In this post, I’ll show you multiple ways on how to rotate macOS FileVault recovery keys in Intune. If you’ve enabled FileVault with Intune, you can rotate keys whenever needed. Common reasons to rotate manually:
- Personal key is lost or compromised: If personal key is lost or compromised.
- Suspected exposure: the key was shared, emailed, pasted into a ticket, or otherwise revealed.
- Pre-Intune encryption: Device was already encrypted before you enabled FileVault with Intune; rotate to generate a new key and escrow it in Intune.
- Escrow or rotation issues: Intune shows no key or a scheduled rotation failed; force a manual rotation to fix and escrow the new key.
Similar to FileVault key rotation, I’ve also written a post on rotating the local administrator password on Windows. For details, see: 4 Ways To Rotate Local Admin Password Using Intune.
Contents
Automatic vs. Manual rotation of FileVault recovery keys
You can configure the rotation of keys automatic using macOS FileVault policy or manually by using Rotate FileVault recovery key option in Intune. Let’s get more information on automatic and manual key rotation.

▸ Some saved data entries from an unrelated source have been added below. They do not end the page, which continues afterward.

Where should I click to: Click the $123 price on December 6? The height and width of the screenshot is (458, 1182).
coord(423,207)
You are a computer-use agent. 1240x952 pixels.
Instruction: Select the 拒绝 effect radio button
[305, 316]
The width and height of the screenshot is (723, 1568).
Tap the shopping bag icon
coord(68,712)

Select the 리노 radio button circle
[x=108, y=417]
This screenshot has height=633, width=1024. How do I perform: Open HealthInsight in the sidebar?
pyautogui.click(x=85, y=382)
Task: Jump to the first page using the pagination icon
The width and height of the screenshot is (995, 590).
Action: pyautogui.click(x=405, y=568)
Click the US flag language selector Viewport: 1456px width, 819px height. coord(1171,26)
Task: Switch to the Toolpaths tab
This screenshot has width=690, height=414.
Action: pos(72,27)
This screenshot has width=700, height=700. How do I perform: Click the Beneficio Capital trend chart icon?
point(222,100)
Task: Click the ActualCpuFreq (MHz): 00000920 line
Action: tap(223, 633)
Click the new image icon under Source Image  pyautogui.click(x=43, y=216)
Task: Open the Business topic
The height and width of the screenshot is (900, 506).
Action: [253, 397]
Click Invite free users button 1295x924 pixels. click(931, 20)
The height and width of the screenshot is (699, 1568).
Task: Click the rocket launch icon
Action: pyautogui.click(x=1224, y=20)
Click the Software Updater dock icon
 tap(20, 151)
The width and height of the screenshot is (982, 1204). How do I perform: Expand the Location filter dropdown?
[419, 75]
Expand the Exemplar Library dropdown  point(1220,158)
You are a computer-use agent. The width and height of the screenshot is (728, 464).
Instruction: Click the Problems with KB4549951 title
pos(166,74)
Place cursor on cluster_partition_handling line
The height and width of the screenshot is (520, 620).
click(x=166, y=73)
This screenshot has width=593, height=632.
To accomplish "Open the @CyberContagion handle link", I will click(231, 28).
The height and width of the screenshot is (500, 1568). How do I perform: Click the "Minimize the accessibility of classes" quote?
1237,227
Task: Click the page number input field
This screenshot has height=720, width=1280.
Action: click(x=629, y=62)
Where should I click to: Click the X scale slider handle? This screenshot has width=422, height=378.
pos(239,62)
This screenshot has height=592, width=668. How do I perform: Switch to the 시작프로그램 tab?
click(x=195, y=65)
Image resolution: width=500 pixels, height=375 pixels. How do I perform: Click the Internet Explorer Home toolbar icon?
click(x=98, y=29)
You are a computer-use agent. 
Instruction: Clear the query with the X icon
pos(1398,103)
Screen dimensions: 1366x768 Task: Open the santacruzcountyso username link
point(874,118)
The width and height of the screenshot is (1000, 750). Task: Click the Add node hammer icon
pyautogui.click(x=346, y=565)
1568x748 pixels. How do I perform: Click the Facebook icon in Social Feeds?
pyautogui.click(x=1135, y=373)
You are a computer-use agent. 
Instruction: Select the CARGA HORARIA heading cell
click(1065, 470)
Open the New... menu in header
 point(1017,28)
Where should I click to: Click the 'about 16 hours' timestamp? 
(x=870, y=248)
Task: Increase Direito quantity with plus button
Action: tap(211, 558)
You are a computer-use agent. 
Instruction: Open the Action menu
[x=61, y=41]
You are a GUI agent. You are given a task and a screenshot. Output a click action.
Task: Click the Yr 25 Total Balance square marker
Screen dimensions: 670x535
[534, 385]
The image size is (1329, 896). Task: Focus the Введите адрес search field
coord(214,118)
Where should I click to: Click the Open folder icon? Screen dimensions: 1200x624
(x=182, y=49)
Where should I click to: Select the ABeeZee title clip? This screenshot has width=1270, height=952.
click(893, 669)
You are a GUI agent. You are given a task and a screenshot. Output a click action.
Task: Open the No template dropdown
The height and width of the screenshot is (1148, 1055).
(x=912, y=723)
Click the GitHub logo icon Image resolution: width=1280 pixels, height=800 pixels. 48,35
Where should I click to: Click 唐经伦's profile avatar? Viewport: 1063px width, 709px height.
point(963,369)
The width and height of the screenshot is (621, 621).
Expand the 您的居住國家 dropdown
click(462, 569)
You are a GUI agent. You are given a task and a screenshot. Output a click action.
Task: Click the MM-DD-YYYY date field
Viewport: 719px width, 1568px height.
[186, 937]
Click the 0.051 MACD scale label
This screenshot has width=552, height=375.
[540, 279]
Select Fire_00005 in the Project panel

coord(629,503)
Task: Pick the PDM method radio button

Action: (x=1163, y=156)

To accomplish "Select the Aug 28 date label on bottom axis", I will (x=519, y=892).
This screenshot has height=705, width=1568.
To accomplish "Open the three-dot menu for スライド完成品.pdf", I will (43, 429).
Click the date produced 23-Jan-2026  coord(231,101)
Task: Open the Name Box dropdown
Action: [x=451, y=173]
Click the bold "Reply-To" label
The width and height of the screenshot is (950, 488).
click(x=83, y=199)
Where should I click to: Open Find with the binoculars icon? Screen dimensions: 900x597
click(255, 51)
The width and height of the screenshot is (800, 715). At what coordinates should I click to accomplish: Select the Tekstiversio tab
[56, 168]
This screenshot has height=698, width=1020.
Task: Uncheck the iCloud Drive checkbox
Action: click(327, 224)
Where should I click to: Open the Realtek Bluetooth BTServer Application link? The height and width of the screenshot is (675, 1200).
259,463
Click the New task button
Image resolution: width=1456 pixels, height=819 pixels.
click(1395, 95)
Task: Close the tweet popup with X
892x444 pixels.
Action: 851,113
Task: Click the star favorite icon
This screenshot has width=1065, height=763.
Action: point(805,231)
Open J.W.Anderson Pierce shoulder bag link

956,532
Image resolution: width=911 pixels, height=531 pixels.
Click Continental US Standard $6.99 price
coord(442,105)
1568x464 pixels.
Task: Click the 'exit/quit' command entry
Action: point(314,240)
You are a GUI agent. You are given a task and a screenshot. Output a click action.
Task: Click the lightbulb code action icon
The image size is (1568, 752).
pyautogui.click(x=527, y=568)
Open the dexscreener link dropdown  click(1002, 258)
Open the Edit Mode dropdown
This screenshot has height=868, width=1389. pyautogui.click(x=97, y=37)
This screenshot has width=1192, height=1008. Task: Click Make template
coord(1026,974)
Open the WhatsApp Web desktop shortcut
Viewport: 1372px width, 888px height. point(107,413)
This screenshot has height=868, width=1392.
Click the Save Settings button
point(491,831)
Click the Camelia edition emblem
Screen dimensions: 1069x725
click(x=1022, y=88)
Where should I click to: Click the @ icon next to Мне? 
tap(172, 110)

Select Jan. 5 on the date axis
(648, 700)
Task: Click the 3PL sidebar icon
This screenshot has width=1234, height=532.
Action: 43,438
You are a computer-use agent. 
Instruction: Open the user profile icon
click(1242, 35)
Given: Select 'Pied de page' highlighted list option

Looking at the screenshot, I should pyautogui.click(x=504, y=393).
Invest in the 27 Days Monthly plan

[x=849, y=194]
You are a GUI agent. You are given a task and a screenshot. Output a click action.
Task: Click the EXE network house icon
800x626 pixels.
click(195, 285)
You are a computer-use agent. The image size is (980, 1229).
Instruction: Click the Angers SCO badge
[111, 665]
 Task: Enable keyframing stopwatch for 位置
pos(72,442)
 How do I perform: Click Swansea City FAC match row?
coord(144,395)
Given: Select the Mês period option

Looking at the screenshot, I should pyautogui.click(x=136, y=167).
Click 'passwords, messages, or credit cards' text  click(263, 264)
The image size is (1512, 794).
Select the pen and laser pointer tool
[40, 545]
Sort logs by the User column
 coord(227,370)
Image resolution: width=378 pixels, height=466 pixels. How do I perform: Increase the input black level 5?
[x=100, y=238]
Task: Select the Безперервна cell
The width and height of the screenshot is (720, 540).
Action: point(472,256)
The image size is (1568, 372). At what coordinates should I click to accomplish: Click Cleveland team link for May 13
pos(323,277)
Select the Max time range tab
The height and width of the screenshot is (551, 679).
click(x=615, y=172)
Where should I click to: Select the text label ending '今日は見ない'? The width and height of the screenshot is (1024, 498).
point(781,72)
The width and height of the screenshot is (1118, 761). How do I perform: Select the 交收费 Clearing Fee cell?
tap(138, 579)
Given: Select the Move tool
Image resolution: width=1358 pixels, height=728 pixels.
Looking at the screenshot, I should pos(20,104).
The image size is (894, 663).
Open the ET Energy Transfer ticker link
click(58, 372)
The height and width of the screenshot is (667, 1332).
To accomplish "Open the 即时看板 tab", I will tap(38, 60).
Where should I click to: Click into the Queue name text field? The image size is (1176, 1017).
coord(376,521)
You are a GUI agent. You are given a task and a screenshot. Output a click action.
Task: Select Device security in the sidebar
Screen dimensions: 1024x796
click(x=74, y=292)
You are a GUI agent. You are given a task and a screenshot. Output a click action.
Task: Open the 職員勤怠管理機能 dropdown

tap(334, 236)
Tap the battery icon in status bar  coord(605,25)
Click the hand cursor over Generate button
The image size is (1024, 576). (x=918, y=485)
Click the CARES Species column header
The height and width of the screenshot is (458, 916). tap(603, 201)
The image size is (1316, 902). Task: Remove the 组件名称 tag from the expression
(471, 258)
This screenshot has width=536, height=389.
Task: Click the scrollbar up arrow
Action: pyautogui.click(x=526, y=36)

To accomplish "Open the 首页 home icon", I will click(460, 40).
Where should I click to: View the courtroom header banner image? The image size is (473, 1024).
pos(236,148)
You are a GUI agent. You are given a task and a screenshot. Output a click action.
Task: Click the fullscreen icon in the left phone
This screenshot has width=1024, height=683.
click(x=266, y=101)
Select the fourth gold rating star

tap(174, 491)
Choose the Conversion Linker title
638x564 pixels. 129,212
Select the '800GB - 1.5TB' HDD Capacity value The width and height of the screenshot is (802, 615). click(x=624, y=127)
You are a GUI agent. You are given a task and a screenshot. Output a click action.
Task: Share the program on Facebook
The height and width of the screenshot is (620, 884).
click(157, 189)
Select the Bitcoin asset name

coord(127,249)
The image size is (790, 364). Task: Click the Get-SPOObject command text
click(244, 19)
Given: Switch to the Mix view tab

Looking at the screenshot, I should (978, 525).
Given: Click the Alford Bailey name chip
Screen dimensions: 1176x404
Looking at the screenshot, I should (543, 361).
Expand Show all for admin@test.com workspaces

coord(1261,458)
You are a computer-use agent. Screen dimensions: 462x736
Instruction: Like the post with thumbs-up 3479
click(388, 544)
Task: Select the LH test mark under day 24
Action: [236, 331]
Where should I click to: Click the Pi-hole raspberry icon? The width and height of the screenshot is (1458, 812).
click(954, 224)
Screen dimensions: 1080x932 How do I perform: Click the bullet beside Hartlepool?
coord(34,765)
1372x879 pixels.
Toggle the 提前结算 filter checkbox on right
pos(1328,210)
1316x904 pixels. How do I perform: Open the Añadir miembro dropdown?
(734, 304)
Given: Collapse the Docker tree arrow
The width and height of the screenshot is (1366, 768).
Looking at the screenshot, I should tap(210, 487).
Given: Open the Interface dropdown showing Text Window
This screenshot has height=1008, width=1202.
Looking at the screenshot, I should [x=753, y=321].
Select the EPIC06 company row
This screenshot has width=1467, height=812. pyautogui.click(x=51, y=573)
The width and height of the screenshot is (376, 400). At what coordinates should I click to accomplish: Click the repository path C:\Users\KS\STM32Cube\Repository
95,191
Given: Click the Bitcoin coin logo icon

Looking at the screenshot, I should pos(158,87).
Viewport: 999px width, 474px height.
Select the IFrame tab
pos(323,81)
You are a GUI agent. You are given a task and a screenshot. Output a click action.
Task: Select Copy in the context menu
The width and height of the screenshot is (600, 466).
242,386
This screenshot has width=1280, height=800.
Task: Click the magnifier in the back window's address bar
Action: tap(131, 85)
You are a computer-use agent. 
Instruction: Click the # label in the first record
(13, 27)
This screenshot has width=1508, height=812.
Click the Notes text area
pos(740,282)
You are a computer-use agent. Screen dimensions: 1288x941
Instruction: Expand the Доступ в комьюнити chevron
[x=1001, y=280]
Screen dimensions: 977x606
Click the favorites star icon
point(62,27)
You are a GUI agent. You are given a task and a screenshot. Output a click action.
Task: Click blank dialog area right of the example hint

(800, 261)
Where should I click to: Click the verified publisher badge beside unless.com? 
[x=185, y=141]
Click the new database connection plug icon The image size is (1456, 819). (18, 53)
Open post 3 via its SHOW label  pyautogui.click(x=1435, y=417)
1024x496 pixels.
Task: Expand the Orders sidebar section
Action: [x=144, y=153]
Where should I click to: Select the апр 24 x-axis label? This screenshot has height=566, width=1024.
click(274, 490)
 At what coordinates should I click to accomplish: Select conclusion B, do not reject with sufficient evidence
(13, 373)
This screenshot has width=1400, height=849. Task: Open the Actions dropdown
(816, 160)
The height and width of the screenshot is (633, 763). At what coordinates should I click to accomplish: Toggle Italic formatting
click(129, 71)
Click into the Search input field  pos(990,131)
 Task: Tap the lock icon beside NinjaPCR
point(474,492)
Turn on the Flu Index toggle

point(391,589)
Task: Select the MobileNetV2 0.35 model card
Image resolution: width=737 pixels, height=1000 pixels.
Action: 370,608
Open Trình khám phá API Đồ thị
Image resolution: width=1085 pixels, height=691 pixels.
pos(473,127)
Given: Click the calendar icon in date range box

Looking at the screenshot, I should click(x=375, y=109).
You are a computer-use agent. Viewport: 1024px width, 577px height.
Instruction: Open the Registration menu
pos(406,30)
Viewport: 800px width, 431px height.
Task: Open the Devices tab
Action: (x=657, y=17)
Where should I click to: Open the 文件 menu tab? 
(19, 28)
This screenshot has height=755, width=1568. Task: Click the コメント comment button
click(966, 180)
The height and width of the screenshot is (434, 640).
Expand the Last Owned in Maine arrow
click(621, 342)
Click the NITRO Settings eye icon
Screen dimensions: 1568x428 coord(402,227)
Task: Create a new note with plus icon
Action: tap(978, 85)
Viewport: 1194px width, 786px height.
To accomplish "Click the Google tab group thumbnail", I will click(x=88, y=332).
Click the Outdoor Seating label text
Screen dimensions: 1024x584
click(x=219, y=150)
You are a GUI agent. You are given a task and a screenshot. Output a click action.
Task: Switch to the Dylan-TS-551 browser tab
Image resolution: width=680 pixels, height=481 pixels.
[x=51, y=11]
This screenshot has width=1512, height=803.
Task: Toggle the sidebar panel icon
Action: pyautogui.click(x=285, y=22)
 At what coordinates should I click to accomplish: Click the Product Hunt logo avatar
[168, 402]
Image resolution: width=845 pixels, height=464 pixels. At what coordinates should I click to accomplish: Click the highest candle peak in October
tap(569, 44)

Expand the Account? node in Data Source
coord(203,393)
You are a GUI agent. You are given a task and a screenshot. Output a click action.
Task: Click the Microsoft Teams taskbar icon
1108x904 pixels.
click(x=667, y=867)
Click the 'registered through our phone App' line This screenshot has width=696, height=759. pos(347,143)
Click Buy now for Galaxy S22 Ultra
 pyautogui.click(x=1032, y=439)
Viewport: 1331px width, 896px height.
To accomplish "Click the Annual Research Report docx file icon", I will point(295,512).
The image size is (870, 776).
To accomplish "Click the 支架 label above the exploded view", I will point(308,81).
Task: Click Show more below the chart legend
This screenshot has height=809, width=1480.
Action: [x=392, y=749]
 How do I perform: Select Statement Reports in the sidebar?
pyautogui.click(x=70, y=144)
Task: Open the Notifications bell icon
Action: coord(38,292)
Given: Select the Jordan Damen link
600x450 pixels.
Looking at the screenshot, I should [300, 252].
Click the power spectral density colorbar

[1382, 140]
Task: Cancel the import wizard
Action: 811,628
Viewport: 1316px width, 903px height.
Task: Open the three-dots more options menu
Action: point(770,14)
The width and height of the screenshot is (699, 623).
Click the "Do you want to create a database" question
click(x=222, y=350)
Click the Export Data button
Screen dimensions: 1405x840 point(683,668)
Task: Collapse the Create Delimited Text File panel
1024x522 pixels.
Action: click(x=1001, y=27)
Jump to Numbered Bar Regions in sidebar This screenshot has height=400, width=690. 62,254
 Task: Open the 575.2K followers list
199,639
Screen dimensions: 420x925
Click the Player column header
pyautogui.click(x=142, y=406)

- Automatic rotation: When you create a macOS FileVault policy in Intune, you can set a recovery key rotation schedule from 1 to 12 months. The recovery key will rotate automatically on that schedule. When a new key is generated, it isn’t shown to the user. They must retrieve it from an admin or via the Company Portal app.
- Manual rotation: You can manually rotate FileVault recovery keys in Intune by selecting Rotate FileVault recovery key on the device or by running a bulk action with Microsoft Graph. Manual rotation is available only for corporate devices; you can’t rotate recovery keys for personal devices.
Method 1: Automatic Rotation of FileVault Recovery Keys
As previously mentioned, automatic rotation of FileVault key can be set in the disk encryption FileVault policy. Below are the steps and guidance to configure automatic rotation of keys:
- Sign in to the Intune admin center > Endpoint security > Disk encryption > Create policy.
- Platform: macOS; Profile: macOS FileVault
On the Configuration settings page, set Recovery key rotation (months) to any value from 1 month to 12 months. In the screenshot below, I set it to 6 months. The key will then rotate automatically every 6 months, and the new key will be saved with the device object in Intune.
Method 2: Rotate FileVault Recovery Key Option Under Password and keys
- From Intune admin center > Devices > macOS.
- Click on a macOS device which has been encrypted > Click on Password and keys > Rotate FileVault recovery key.
Method 3: Rotate FileVault Recovery Key Option in Device Action Menu
You can also rotate FileVault Recovery Key using the device action menu.
- From Intune admin center > Devices > macOS.
- Click on a macOS device which has been encrypted. On the Overview page, select three dots (…) in the device action menu and select Rotate FileVault recovery key.
Where to find the FileVault Recovery Key?
There are many ways to get the FileVault recovery key. As a user, you can either open the Company portal website or open the Company portal app on your enrolled Mac device to retrieve the keys. Please note that administrator can’t view personal recovery keys for devices that are encrypted with FileVault.
Using Company Portal Website
- Sign in to the Intune Company Portal website on your managed Mac device. Click on the hamburger icon on the top left-hand side and select Devices.
- Select your device.
- Scroll down on the page and click on Get recovery key under Device encryption section.
Using Company Portal App
You can also use the Company portal app to get the filevault recovery keys. Let’s check the steps:
- Open the Company Portal App on your Mac device.
- Under Devices tab, select the device and scroll down on the page.
- Under Device encryption, click Get recovery key.